By Sarah Naron
KENNARD – Malinda Lindsey, superintendent of Kennard Independent School District, announced Friday, Feb. 2 that classes for Monday, Feb. 5 and Tuesday, Feb. 6 would be canceled due to large numbers of absent students and staff members due to flu-like symptoms.
“We have seen an increase in number of confirmed cases of influenza,” wrote Lindsey in a letter sent to parents of KISD students. “As the number of confirmed cases of influenza grows, it is important to increase health and safety protocols for the district facilities, including disinfection of all buses and spaces.”
According to Lindsey, KISD had an attendance of 78 percent Friday. Of the school’s 285 students, 64 were absent when official attendance was taken.
“We sent kids home after that with fever,” Lindsey reported.
Attendance had been monitored by school officials throughout the week, and Friday’s total of students present exhibited a roughly 10 percent decrease from that of Thursday.
Lindsey said that while many of the absences are among students on the elementary campus, an increase has been seen in the number of older students affected as well.
“There’s really no magic number,” said Lindsey when asked to identify the number of absences required for Texas Education Agency (TEA) guidelines to recommend that classes be canceled. “You just have to do what’s best for the district.”
Lara Anton, a press officer for the Texas Department of State Health Services (DSHS), Houston County is classified in Public Health Region 4/5 North by the department.

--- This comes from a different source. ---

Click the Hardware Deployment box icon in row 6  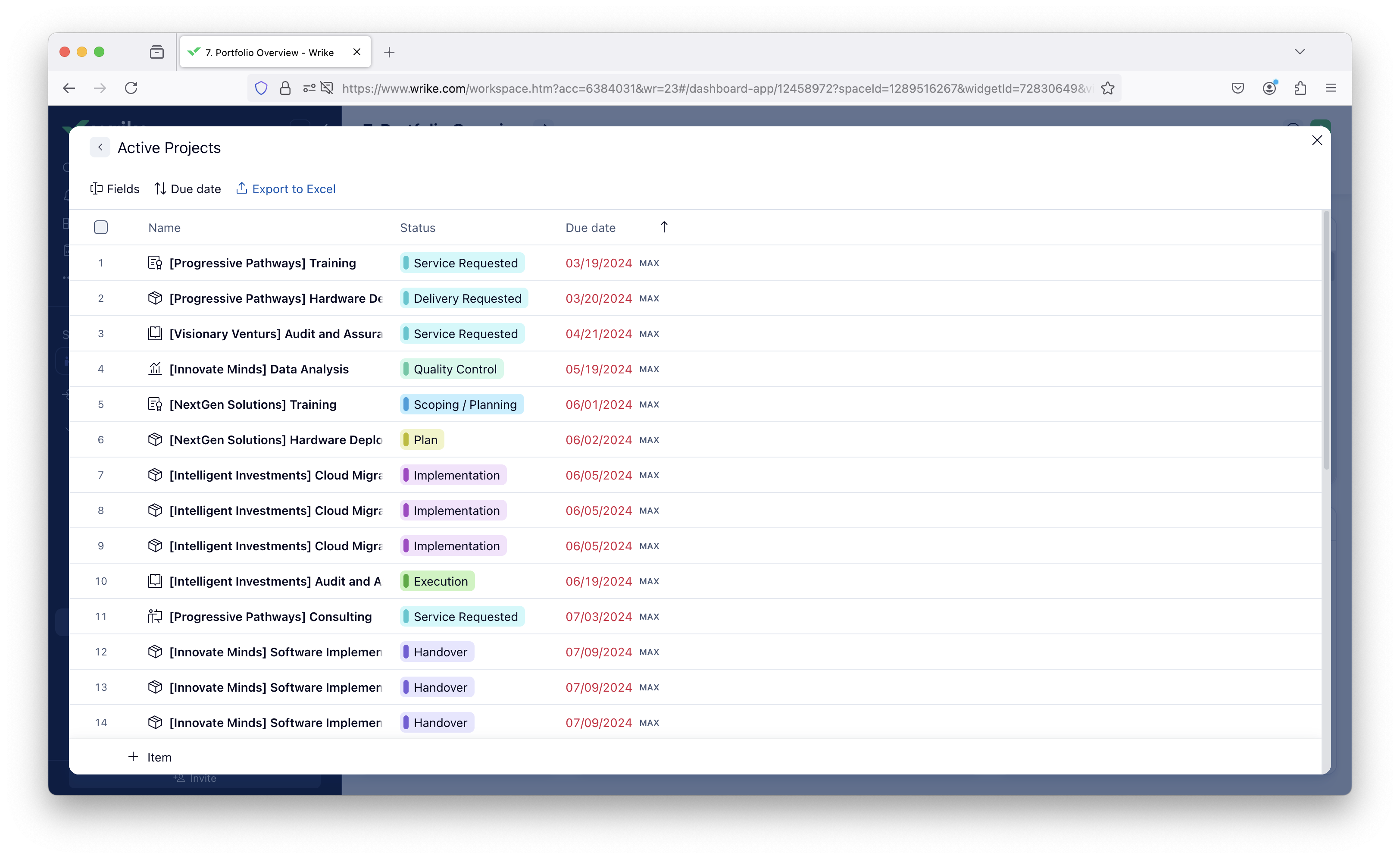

Across this region, 218 deaths have been attributed to flu.
Anton also reported that statewide statistics of doctor visits for influenza-like illnesses have increased since December.

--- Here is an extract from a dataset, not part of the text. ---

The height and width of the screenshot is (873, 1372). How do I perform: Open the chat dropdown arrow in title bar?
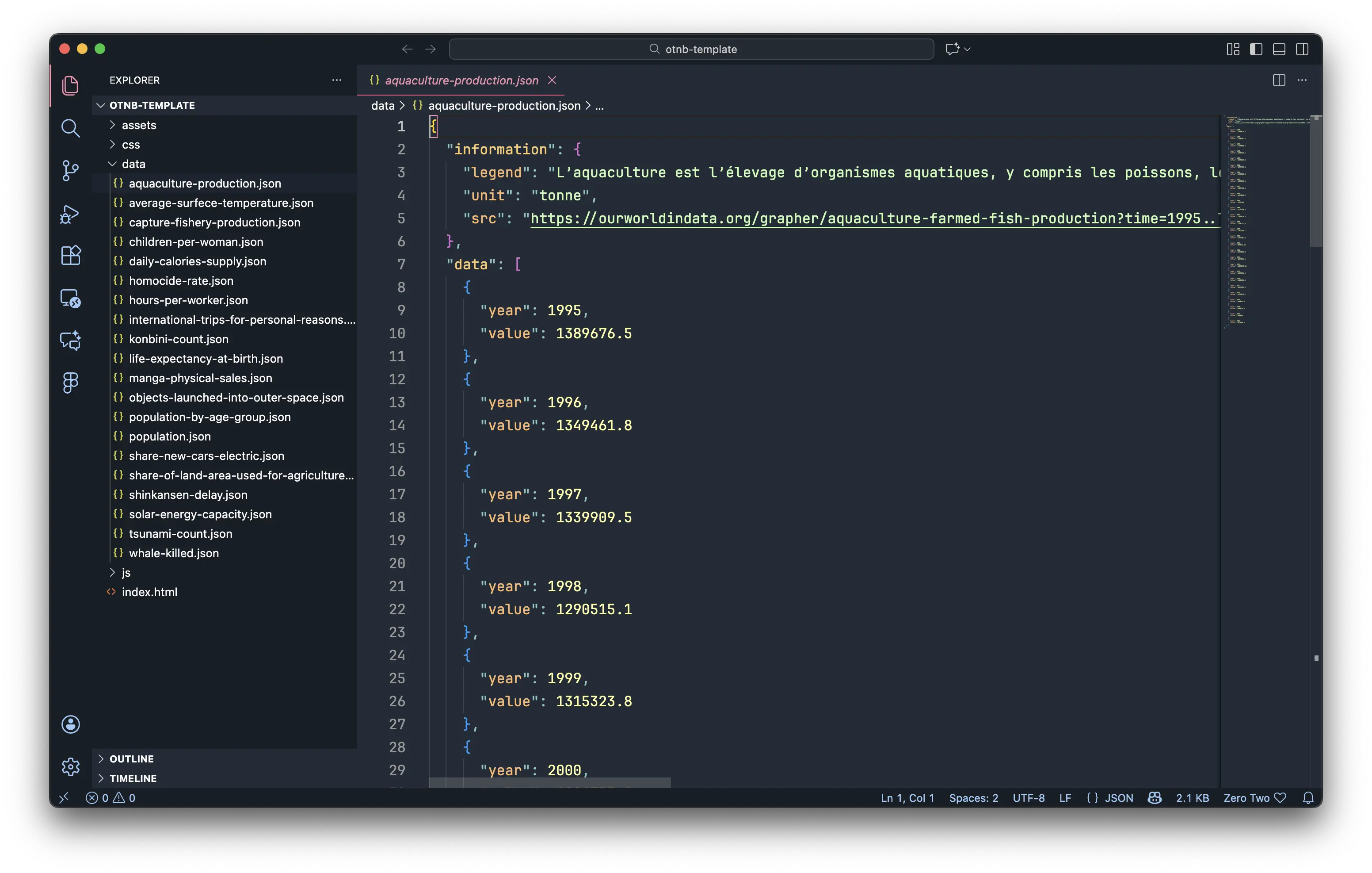(968, 49)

When speaking to The Messenger in December, Chris Van Deusen, Director of Media Relations for the DSHS, addressed a report that this season’s flu vaccine is only 10 percent effective in preventing recipients from falling victim to the flu, claiming that the number was not accurate.

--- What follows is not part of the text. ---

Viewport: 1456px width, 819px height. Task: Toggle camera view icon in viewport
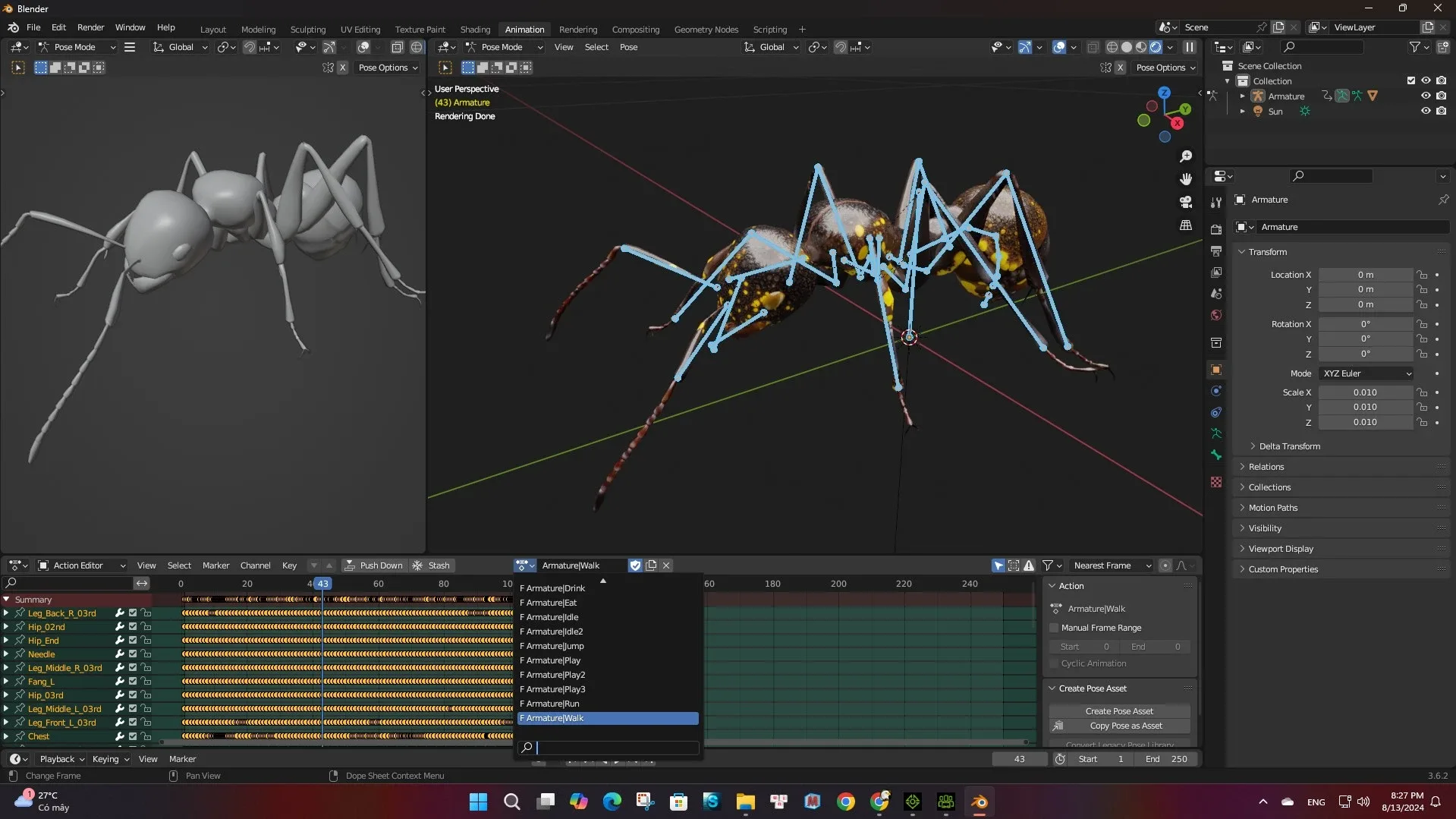1186,202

“That number is an Australian interim estimate of vaccine effectiveness that only looks at one of the flu viruses, so it’s not necessarily applicable here,” he explained. “We should have the initial vaccine effectiveness numbers for the US in the next few weeks.”
As of Friday, Feb. 2, Anton said the true statistics regarding vaccine efficacy have still yet to be released by the Centers for Disease Control and Prevention (CDC).
“They do believe that effectiveness against the H3N2 virus, which is one of the subtypes of Type A flu, is going to be lower,” explained Anton. “Basically, it has to do with adaptations that the virus makes when it’s grown in the egg base.”
Anton explained that two flu vaccines are available, one which is grown in an egg base and one which is grown in a cell base.
“The cell one actually does better; it stays closer to the virus that’s circulating than the one in egg,” Anton said. “But unfortunately, the one that was grown in egg is the one that’s more common.
“It’s still the same strain that’s in there, but it makes an adaptation that makes it a little further away,” Anton continued. “So, what they are saying is that the vaccine can lessen the severity of your symptoms if you do end up getting the flu even after getting vaccinated.”
According to Anton, the H1N1 and Type B strains of flu are becoming more commonly reported.
“They believe the effectiveness against those strains is going to be better,” she said. “You know, you just don’t know which strain of flu is going to come your way. The best option is to just go ahead and get that flu vaccine.”
According to information provided by the CDC, flu season typically begins in October or November, with peak activity occurring from December to February and activity continuing as late as May. The CDC estimates that throughout the past seven years, between 9.2 million and 35.6 million illnesses have been attributed to the flu each year in the U.S.
Symptoms typically include cough, fatigue, fever, headaches, muscle or body aches, runny or stuffy nose and sore throat. Some people may also experience diarrhea and vomiting, although this occurs more commonly in children than in adults.
Individuals who develop the flu usually recover within less than two weeks, but some people may develop complications such as bronchitis, ear infections, pneumonia and sinus infections. Young children, adults of or over the age of 65 and pregnant women are most likely to experience such complications. Individuals with preexisting medical conditions such as asthma and congestive heart failure may see a worsening of these conditions during the time they are affected by the flu.
Healthcare providers typically diagnose the flu by obtaining swabs from either the back of the throat or the inside of the nose. Depending on the type of test conducted, results may be available in as little as 10 minutes. The flu is typically treated with prescription antiviral medications.